This document is to help you setting up Britshort and applying your own algorithm.

OVERVIEW OF COMPONENTS

Britshort contains two parts:

  • Hardware:

    • TurtleBot
    • GPU
    • Kinect
    • RPLIDAR
    • USB Camera
    • Xbox One Controller
  • Software:

    • 2-hour driving dataset
    • runner.py
    • SteeringNode.py
    • model.py
    • rocord_data.py
    • utils.py
    • Self-Driving Car Simulator

HOW TO USE

IMPORTANT: Make sure you can access those 404-not-found websites in terminal.

Prepare Your Environments

Operating System

Ubuntu 14.04 LTS is recommended.

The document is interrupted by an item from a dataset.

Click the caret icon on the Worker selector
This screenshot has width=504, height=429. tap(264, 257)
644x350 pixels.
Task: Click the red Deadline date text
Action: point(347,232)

Either in VM or physical machine is fine.

Quick Guide of Installing Ubuntu from a USB memory stick

sudo apt-get update
sudo apt-get upgrade
sudo apt-get install build-essential cmake g++ gfortran git vim pkg-config python-dev software-properties-common wget
sudo apt-get autoremove
sudo rm -rf /var/lib/apt/lists/*

From the terminal, run the following commands to update packages and install some essential software:

Set Up Robot Operating System (ROS)

Install ROS

To play with our robots, ROS Indigo Igloo will be your best partner. Install ROS Indigo on your machine. See installation instructions here.

Besides, prepare your self with basic knowledge of ROS, the Beginner Level of Core ROS Tutorials is a good start.

Set Up Turtlebot Software

After installing the ros-indigo-desktop-full, you'll need to install the following debs for TurtleBot.

sudo apt-get install ros-indigo-turtlebot ros-indigo-turtlebot-apps ros-indigo-turtlebot-interactions ros-indigo-turtlebot-simulator ros-indigo-kobuki-ftdi ros-indigo-rocon-remocon ros-indigo-rocon-qt-library ros-indigo-ar-track-alvar-msgs
Enable USB cameras on your machine[1]:

See instructions here

Install Driver for XBOX ONE Controller

See GitHub links here

Set Up a Deep Learning Ready Environment

If you're using GPU
  • GPU: The following part of document is pretty much based on ref [2].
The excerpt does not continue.